Requirements: Put every line of the records below into a JSON list of strings, one string per line, and leave out any blank lines.

-------------------------

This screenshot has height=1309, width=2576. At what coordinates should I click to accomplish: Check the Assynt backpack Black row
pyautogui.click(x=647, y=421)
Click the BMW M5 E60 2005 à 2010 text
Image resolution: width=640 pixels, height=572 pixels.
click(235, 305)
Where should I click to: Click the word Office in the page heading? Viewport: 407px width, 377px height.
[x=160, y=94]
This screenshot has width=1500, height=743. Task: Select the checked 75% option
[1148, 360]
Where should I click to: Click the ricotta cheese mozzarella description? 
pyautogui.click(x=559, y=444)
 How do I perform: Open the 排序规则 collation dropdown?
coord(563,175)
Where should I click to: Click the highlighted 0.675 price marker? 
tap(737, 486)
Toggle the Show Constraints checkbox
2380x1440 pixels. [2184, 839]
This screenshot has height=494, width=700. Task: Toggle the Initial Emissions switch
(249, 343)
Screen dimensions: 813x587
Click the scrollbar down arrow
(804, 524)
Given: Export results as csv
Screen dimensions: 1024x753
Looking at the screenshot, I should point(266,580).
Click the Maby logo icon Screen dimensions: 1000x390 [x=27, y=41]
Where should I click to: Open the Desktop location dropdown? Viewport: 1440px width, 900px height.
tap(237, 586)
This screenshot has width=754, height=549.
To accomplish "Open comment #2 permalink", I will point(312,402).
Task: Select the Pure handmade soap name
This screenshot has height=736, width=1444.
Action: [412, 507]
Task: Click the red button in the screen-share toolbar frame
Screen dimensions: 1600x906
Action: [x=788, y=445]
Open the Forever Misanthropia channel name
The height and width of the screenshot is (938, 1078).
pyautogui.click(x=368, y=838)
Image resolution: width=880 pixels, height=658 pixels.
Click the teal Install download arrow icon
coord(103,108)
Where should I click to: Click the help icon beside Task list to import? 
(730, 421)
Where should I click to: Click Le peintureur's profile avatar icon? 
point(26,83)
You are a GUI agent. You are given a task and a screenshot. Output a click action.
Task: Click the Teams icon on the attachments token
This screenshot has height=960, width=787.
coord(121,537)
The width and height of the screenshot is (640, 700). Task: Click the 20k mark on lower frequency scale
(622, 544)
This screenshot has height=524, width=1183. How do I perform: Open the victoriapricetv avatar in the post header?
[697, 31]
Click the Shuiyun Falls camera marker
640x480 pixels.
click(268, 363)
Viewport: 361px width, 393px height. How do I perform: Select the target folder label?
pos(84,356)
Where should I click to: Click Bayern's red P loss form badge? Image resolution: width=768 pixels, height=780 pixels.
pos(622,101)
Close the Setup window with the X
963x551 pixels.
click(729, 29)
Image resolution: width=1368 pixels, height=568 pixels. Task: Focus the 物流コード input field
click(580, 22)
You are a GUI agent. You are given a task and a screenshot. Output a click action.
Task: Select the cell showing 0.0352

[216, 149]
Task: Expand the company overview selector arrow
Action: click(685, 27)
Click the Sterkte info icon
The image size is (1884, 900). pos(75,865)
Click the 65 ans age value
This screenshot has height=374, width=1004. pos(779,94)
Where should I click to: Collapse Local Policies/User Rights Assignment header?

-------------------------

Response to the task:
[
  "This screenshot has height=1309, width=2576. At what coordinates should I click to accomplish: Check the Assynt backpack Black row",
  "pyautogui.click(x=647, y=421)",
  "Click the BMW M5 E60 2005 à 2010 text",
  "Image resolution: width=640 pixels, height=572 pixels.",
  "click(235, 305)",
  "Where should I click to: Click the word Office in the page heading? Viewport: 407px width, 377px height.",
  "[x=160, y=94]",
  "This screenshot has width=1500, height=743. Task: Select the checked 75% option",
  "[1148, 360]",
  "Where should I click to: Click the ricotta cheese mozzarella description? ",
  "pyautogui.click(x=559, y=444)",
  " How do I perform: Open the 排序规则 collation dropdown?",
  "coord(563,175)",
  "Where should I click to: Click the highlighted 0.675 price marker? ",
  "tap(737, 486)",
  "Toggle the Show Constraints checkbox",
  "2380x1440 pixels. [2184, 839]",
  "This screenshot has height=494, width=700. Task: Toggle the Initial Emissions switch",
  "(249, 343)",
  "Screen dimensions: 813x587",
  "Click the scrollbar down arrow",
  "(804, 524)",
  "Given: Export results as csv",
  "Screen dimensions: 1024x753",
  "Looking at the screenshot, I should point(266,580).",
  "Click the Maby logo icon Screen dimensions: 1000x390 [x=27, y=41]",
  "Where should I click to: Open the Desktop location dropdown? Viewport: 1440px width, 900px height.",
  "tap(237, 586)",
  "This screenshot has width=754, height=549.",
  "To accomplish \"Open comment #2 permalink\", I will point(312,402).",
  "Task: Select the Pure handmade soap name",
  "This screenshot has height=736, width=1444.",
  "Action: [412, 507]",
  "Task: Click the red button in the screen-share toolbar frame",
  "Screen dimensions: 1600x906",
  "Action: [x=788, y=445]",
  "Open the Forever Misanthropia channel name",
  "The height and width of the screenshot is (938, 1078).",
  "pyautogui.click(x=368, y=838)",
  "Image resolution: width=880 pixels, height=658 pixels.",
  "Click the teal Install download arrow icon",
  "coord(103,108)",
  "Where should I click to: Click the help icon beside Task list to import? ",
  "(730, 421)",
  "Where should I click to: Click Le peintureur's profile avatar icon? ",
  "point(26,83)",
  "You are a GUI agent. You are given a task and a screenshot. Output a click action.",
  "Task: Click the Teams icon on the attachments token",
  "This screenshot has height=960, width=787.",
  "coord(121,537)",
  "The width and height of the screenshot is (640, 700). Task: Click the 20k mark on lower frequency scale",
  "(622, 544)",
  "This screenshot has height=524, width=1183. How do I perform: Open the victoriapricetv avatar in the post header?",
  "[697, 31]",
  "Click the Shuiyun Falls camera marker",
  "640x480 pixels.",
  "click(268, 363)",
  "Viewport: 361px width, 393px height. How do I perform: Select the target folder label?",
  "pos(84,356)",
  "Where should I click to: Click Bayern's red P loss form badge? Image resolution: width=768 pixels, height=780 pixels.",
  "pos(622,101)",
  "Close the Setup window with the X",
  "963x551 pixels.",
  "click(729, 29)",
  "Image resolution: width=1368 pixels, height=568 pixels. Task: Focus the 物流コード input field",
  "click(580, 22)",
  "You are a GUI agent. You are given a task and a screenshot. Output a click action.",
  "Task: Select the cell showing 0.0352",
  "[216, 149]",
  "Task: Expand the company overview selector arrow",
  "Action: click(685, 27)",
  "Click the Sterkte info icon",
  "The image size is (1884, 900). pos(75,865)",
  "Click the 65 ans age value",
  "This screenshot has height=374, width=1004. pos(779,94)",
  "Where should I click to: Collapse Local Policies/User Rights Assignment header?"
]